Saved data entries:

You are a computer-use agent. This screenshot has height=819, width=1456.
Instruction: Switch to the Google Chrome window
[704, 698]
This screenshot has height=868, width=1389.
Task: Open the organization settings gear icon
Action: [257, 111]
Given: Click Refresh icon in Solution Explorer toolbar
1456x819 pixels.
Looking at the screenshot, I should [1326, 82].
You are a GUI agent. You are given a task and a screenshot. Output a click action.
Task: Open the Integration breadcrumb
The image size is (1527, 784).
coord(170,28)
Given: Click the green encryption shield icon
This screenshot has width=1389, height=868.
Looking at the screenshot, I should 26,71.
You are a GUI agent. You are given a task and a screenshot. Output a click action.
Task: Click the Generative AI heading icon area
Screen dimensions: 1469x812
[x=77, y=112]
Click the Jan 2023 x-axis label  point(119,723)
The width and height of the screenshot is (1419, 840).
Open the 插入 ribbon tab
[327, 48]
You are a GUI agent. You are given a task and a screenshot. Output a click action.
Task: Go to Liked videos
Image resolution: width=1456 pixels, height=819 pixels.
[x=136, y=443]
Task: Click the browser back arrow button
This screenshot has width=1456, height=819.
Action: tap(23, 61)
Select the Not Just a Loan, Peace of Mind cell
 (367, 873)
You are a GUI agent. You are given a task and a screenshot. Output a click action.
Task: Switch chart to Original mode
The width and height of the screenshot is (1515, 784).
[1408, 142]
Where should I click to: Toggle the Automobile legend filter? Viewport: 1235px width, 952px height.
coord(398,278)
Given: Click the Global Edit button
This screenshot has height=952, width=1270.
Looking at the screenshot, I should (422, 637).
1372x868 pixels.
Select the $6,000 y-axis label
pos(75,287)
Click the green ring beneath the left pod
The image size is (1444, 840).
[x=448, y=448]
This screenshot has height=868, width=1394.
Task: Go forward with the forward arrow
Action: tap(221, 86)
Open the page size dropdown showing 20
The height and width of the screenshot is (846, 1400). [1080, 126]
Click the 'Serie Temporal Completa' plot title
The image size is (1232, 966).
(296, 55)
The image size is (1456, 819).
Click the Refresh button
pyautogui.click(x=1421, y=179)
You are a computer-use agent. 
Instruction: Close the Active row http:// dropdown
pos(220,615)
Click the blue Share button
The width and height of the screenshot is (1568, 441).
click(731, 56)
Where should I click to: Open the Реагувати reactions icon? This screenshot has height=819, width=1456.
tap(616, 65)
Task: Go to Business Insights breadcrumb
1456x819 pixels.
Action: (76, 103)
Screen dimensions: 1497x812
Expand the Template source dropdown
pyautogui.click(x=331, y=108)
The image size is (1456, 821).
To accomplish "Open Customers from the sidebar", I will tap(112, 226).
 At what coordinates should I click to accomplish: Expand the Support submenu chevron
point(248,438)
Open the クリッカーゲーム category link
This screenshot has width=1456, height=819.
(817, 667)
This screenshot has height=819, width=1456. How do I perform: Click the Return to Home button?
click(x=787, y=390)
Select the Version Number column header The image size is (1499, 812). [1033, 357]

• [What this task involves]: Your task is to copy each line of the data above that holds "breadcrumb".

• [Completed exercise]:
Task: Open the Integration breadcrumb
Task: Go to Business Insights breadcrumb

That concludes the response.